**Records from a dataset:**

::::

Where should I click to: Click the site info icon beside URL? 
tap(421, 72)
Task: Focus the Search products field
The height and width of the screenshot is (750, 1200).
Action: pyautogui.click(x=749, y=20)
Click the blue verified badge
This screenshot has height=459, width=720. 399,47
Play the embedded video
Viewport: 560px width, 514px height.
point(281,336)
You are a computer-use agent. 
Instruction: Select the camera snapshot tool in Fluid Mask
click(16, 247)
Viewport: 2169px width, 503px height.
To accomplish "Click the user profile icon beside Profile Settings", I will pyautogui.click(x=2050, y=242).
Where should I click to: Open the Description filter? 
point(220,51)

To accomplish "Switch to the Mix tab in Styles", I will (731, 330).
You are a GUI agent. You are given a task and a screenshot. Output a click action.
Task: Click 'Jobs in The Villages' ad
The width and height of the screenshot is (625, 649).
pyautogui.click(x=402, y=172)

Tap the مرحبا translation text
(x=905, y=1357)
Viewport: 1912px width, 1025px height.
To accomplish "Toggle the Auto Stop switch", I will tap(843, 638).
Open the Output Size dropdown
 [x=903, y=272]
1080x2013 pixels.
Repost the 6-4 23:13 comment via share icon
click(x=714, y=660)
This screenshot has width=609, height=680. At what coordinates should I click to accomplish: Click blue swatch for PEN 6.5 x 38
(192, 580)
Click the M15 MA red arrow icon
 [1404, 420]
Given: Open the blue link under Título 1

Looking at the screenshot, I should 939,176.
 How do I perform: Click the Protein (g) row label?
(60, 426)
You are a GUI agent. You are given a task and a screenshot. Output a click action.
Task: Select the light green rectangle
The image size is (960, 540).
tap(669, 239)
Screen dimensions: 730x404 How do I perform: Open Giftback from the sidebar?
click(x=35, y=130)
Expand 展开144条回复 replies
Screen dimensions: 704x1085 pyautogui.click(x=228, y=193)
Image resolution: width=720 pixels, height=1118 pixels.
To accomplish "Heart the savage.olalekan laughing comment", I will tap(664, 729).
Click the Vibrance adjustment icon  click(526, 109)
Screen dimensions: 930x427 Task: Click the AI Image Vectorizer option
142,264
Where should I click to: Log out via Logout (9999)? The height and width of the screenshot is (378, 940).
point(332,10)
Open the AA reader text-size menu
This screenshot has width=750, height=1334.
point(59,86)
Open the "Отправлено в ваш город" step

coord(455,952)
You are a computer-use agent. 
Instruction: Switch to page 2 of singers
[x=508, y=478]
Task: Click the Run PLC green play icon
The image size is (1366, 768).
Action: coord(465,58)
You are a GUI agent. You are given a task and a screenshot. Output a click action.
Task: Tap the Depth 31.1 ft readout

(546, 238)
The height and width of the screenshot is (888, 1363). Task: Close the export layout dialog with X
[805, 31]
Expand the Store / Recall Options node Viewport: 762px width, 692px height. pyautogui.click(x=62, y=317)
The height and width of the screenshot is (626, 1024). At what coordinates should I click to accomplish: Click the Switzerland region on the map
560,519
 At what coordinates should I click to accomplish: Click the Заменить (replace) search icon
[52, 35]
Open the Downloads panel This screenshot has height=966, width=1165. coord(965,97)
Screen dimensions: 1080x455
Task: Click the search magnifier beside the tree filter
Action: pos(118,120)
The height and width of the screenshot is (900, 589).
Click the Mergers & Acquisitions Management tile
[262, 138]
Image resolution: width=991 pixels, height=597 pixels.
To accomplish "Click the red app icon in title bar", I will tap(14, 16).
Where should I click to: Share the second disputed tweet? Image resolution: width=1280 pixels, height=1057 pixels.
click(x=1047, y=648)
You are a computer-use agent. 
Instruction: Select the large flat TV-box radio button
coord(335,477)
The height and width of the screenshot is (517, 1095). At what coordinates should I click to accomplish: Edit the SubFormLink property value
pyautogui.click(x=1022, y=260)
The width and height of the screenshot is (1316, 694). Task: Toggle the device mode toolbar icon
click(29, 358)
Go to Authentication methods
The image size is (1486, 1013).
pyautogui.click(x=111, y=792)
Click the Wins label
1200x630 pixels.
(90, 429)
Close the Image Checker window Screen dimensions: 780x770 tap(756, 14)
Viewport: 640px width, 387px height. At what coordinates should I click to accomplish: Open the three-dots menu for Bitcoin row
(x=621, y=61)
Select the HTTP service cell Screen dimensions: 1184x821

::::

**Instructions to follow:**
Word for word, restate the lines of the data above that fall between the line holding "Click the Vibrance" and the line holding "Expand the Store", inclusive, and no other lines.

**Output of the exercise:**
Click the Vibrance adjustment icon  click(526, 109)
Screen dimensions: 930x427 Task: Click the AI Image Vectorizer option
142,264
Where should I click to: Log out via Logout (9999)? The height and width of the screenshot is (378, 940).
point(332,10)
Open the AA reader text-size menu
This screenshot has width=750, height=1334.
point(59,86)
Open the "Отправлено в ваш город" step

coord(455,952)
You are a computer-use agent. 
Instruction: Switch to page 2 of singers
[x=508, y=478]
Task: Click the Run PLC green play icon
The image size is (1366, 768).
Action: coord(465,58)
You are a GUI agent. You are given a task and a screenshot. Output a click action.
Task: Tap the Depth 31.1 ft readout

(546, 238)
The height and width of the screenshot is (888, 1363). Task: Close the export layout dialog with X
[805, 31]
Expand the Store / Recall Options node Viewport: 762px width, 692px height. pyautogui.click(x=62, y=317)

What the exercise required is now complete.